Tell us about your diagnosis. What first tipped you off that something may be wrong?
I went in for a check-up after experiencing an occasionally rapid heart rate, insomnia and hand tremors. I would watch waves in my coffee cup because my hands were shaking so badly. Often, I’d notice excessive sweat, but I live in Arizona so I wrote that off on the heat!
My doctor then ran a TSH test and I was soon diagnosed with Graves’, which is an autoimmune disease. When you have Graves’, your immune system begins attacking your healthy tissue, including the thyroid gland, the cells and tissues behind your eyes and sometimes the skin.
How does Graves’ disease impact your daily life?
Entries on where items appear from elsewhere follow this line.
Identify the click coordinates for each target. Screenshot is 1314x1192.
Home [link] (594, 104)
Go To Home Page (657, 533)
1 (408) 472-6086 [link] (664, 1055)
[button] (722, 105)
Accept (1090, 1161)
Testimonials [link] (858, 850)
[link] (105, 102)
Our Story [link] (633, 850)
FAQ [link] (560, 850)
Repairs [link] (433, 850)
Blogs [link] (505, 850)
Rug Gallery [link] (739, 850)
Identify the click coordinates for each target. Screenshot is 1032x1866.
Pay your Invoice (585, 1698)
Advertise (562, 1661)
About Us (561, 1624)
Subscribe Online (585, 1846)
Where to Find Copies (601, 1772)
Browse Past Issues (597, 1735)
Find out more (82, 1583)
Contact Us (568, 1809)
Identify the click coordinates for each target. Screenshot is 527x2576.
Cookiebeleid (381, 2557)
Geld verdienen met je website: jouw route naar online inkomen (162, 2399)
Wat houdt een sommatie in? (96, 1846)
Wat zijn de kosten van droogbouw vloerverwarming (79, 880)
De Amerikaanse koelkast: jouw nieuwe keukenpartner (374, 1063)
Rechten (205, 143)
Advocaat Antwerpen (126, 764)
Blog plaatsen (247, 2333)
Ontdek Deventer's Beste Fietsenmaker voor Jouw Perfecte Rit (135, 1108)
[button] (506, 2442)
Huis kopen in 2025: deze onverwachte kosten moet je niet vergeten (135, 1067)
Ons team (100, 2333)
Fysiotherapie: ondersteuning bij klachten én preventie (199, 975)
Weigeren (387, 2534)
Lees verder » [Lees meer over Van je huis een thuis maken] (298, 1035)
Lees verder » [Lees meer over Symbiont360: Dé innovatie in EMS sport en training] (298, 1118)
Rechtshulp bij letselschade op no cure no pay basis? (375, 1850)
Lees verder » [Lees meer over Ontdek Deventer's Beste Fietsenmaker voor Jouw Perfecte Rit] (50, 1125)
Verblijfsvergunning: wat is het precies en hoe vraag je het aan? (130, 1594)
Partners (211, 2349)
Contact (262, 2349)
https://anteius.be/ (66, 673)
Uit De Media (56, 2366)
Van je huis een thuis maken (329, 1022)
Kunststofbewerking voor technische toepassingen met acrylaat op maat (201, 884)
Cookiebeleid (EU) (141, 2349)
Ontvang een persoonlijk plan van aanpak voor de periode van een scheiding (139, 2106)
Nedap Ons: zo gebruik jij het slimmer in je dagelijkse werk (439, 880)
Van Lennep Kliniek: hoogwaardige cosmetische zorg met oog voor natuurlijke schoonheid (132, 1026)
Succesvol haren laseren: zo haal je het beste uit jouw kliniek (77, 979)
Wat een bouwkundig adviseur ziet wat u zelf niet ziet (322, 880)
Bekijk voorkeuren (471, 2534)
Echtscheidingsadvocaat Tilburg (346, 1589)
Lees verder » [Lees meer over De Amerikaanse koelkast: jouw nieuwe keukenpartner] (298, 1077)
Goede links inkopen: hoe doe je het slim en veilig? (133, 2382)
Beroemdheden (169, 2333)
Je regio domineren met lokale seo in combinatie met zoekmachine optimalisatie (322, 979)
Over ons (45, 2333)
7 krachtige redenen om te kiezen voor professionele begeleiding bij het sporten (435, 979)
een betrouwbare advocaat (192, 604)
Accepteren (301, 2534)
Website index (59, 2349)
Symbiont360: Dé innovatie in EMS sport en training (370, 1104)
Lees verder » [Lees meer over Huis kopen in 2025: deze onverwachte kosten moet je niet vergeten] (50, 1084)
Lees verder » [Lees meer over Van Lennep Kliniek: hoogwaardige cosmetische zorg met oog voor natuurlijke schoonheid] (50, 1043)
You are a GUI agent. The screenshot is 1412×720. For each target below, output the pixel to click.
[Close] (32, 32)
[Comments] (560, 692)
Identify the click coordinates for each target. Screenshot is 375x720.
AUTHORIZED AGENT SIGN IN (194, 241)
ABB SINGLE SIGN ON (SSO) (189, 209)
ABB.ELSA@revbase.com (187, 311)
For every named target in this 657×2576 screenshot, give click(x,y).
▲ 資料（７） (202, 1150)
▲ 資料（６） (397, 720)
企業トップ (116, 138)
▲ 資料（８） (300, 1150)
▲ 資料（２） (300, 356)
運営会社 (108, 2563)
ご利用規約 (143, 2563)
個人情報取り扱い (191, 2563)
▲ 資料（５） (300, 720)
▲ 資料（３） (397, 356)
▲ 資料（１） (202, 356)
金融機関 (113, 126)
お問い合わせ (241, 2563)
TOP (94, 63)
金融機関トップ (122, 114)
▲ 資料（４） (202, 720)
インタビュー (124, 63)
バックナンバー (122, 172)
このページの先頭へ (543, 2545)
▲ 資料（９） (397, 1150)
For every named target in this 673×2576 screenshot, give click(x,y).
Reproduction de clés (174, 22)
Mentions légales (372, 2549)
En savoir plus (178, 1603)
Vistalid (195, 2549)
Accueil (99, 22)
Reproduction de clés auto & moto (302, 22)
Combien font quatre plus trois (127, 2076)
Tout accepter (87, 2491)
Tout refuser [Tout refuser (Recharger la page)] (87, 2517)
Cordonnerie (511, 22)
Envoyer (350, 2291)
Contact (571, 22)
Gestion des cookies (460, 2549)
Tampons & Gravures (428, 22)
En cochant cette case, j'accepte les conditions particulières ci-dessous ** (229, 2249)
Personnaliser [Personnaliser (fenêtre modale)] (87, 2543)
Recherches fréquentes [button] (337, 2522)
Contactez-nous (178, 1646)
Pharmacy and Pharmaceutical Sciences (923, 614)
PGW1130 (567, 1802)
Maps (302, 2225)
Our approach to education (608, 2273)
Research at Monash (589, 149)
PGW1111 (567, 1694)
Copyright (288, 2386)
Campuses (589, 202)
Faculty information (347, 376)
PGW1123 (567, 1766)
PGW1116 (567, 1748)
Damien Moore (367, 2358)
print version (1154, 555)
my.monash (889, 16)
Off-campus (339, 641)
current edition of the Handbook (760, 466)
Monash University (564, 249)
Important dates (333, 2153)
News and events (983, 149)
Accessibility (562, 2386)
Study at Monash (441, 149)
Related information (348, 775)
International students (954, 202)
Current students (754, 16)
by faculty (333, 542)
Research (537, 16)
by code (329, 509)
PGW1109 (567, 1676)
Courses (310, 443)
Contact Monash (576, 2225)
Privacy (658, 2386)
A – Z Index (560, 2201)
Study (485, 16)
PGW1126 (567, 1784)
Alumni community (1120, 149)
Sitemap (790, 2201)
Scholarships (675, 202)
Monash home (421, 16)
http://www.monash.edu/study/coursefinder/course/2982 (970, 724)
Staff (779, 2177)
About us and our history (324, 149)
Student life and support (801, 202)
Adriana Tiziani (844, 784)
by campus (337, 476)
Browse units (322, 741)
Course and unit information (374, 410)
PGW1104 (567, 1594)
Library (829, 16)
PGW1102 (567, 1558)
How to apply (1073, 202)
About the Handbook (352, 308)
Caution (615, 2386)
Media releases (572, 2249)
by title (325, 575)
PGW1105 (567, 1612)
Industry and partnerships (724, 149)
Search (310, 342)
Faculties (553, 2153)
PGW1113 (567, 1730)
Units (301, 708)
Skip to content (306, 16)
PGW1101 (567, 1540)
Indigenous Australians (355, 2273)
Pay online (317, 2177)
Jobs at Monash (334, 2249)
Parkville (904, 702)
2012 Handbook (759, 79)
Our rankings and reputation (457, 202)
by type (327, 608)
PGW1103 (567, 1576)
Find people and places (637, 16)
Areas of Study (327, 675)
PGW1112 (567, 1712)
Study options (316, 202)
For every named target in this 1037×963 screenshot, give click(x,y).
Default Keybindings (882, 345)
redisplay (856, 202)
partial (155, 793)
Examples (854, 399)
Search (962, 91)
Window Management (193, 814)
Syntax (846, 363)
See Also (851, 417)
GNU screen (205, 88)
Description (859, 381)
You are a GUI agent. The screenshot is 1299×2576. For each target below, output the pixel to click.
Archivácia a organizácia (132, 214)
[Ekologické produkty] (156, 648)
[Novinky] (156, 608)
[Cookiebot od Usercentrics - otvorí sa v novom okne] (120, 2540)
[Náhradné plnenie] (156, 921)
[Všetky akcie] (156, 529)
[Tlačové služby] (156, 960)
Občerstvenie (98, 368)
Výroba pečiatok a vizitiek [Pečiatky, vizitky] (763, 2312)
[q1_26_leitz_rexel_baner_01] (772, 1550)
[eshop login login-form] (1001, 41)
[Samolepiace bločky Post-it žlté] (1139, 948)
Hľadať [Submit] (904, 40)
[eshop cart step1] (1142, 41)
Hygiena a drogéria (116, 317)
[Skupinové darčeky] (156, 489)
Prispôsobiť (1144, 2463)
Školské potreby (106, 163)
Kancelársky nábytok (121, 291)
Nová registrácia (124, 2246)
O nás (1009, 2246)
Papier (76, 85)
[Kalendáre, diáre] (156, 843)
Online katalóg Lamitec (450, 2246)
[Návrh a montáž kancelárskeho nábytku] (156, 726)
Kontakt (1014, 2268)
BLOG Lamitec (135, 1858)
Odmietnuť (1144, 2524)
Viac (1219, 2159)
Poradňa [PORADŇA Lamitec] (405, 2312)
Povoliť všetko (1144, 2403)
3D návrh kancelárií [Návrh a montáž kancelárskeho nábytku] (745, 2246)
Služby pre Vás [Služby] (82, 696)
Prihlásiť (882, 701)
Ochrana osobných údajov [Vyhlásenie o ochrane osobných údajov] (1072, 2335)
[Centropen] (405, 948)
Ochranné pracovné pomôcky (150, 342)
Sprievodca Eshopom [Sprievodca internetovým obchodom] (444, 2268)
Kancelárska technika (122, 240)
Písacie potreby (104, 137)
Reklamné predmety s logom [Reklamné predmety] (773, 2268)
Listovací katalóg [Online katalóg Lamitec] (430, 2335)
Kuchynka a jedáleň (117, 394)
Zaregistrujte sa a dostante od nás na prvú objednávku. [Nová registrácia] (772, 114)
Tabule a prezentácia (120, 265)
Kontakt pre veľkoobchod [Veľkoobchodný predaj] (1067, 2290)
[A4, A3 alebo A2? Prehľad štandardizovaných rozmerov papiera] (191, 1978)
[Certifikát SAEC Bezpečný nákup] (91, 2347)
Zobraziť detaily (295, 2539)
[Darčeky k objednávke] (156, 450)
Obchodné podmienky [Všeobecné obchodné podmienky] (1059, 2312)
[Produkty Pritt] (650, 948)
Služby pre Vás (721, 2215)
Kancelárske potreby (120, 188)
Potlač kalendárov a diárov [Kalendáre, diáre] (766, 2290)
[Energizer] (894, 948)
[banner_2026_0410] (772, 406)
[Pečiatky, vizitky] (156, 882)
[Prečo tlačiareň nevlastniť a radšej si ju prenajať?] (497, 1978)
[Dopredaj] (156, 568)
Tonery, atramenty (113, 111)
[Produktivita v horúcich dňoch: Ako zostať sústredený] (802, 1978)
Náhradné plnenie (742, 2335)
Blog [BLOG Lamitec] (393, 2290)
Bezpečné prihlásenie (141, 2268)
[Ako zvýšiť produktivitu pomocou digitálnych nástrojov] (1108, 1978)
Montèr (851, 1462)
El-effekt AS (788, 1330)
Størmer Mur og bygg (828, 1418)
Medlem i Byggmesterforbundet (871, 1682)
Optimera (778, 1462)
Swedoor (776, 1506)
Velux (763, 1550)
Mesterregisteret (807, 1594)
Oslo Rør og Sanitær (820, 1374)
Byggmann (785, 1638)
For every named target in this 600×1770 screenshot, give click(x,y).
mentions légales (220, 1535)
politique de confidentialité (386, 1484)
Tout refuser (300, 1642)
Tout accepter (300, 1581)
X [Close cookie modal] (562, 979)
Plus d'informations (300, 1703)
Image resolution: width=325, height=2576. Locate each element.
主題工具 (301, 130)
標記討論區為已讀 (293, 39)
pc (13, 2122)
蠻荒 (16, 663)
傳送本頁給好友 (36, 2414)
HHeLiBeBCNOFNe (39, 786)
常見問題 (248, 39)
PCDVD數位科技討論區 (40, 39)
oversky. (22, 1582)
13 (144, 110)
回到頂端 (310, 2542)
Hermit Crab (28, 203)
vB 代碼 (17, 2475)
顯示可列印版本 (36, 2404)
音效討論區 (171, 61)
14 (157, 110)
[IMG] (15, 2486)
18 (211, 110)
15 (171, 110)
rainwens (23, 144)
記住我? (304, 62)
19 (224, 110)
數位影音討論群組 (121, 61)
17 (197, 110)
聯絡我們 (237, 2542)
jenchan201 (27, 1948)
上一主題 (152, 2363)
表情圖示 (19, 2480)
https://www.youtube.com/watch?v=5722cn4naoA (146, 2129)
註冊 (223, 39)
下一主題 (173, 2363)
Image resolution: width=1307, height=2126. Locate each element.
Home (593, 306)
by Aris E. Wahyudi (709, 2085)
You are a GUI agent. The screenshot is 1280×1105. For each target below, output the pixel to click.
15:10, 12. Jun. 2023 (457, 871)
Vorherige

It’s really a constant struggle to keep my weight in check. While weight loss is a symptom for many patients with hyperthyroidism, others struggle with weight gain after beginning treatment. More research is needed to determine if this is because of the disease itself or the treatment, but it has affected my self esteem and energy. I try to focus on what I can control, like being as active as possible, rather than what I can’t (my weight fluctuations).
My overall stamina has decreased. So while I used to play in a tennis league, now I feel fortunate to be able to hit the ball around with friends. I play about twice a week and try to walk twice a week, kickbox once and strength train once.
What treatment has been most effective for you?
There are three options for treatment: anti-thyroid drugs, radioactive iodine or surgical removal of the thyroid. While there are some side effects to the anti-thyroid drugs, I chose that route because it’s the only option that doesn’t require thyroid hormone replacement for life.
What do you with more people knew about thyroid disorders?
Since the symptoms can overlap with several other issues, it can take many different doctors visits before someone thinks to give you a TSH test. After I was given the test but before I began taking the medication, I thoroughly researched the pros and cons of each form of treatment. From others that I’ve spoken with in the support group I started for those with Graves’ disease and their loved ones, patients are much more satisfied with the outcome when they form a team with their medical professionals.